Throughout my life, there was this one thing that I ran from. For years. I refused to embrace it. I didn’t dare dream of getting too close. There was no way I was going to feel it or attempting to use its strengths. I definitely wasn’t going to become carelessly reliant on it.
Vulnerability.
What a dirty word! It still makes my chest tighten typing it. When I sent my book out into the world that chest-tightening clenched me. I am not ashamed of my experiences or my story. I am quite proud of myself for making courageous decisions to share some of my scars.
See, vulnerability plagues me and blesses me. Before recovery, it was the thing. That thing I refused to get close to. I didn’t like me. I didn’t like where I came from or what I knew of who I was. I was ashamed of myself and letting people in was too risky. It was hard to keep my masks on all the time and I couldn’t guarantee that my identity wouldn’t be found out if I had people in my inner circle, so I didn’t have a circle at all. Letting anyone beyond my constructed walls also meant there would be a higher risk of experiencing pain as a result of connection. That was just another notch in the depth of the level of my wounds, so I decided, that would be a hard “No thank you.”
We always talk about the paradoxical aspects of recovery, and there are just as many when it comes to faith in Jesus as well. Most of what we want lies directly on the other side of what we hate the most. Other times we have to give away the things we think we need to keep, to have that thing that is best for us. We give our life to Jesus, to gain a new life in Jesus. We suffer through steps and facing pain to get well. We raise our white flags in surrender to win. We pour into others, giving away the knowledge and wisdom we gain to grow in knowledge and wisdom. Pretty amazing stuff.

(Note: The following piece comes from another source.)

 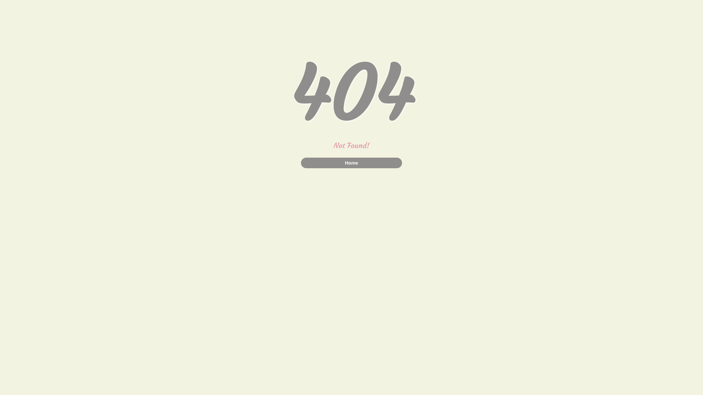 What do you see at coordinates (351, 163) in the screenshot?
I see `'Home'` at bounding box center [351, 163].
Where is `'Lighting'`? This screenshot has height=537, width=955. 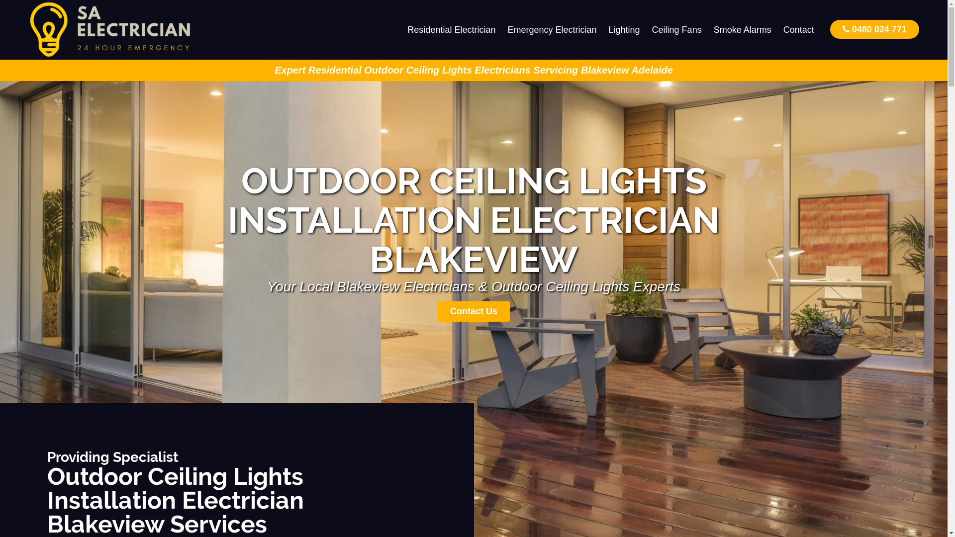
'Lighting' is located at coordinates (623, 29).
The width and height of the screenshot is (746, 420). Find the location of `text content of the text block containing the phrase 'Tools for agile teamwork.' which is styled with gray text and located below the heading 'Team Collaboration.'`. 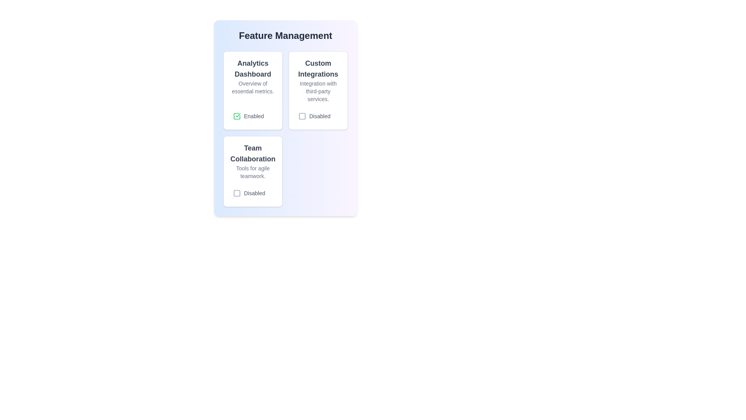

Speaking as a person in recovery from trauma, shame, and drugs and alcohol, I have really enjoyed experiencing these paradoxical promises of a changed life and heart. None of this shit makes any logical sense and yet, it’s perfectly tailored for our individual growth on our personal pathways to peace.
Vulnerability was my one main thing. That thing that I escaped from. The thing I was always most afraid of. That thing that kept me in isolation and stirring in fear. Of course, it’s that thing that unlocks the fullness of my life. My connections. My ability to relate and bond and fellowship with other humans. The one thing that I was afraid of most? Oh’, that’s that thing that God wanted to use to make my world explode in the most vivid and powerful way, saturating every facet of my life with new and exciting opportunities to discover the beauty He sets before us in this life, while we’re here.
The ironies aren’t coincidental and I pray that I never stop noticing them!
So whatever your thing is, that one thing that you fear most? It could be the key to freedom that God has been trying to push you closer toward. Try scooting over a bit. You might be surprised.
If you’re interested in reading my new book, Discovering Beautiful, Finding Freedom from Childhood Trauma and Self-Destruction, it is available now on Amazon!
😘🌈😊
Thank you and a-m-e-n! Whether it be shame, stigma, or ego- that shit is hard to overcome to get to that place where we’re willingly holding our hands up in surrender.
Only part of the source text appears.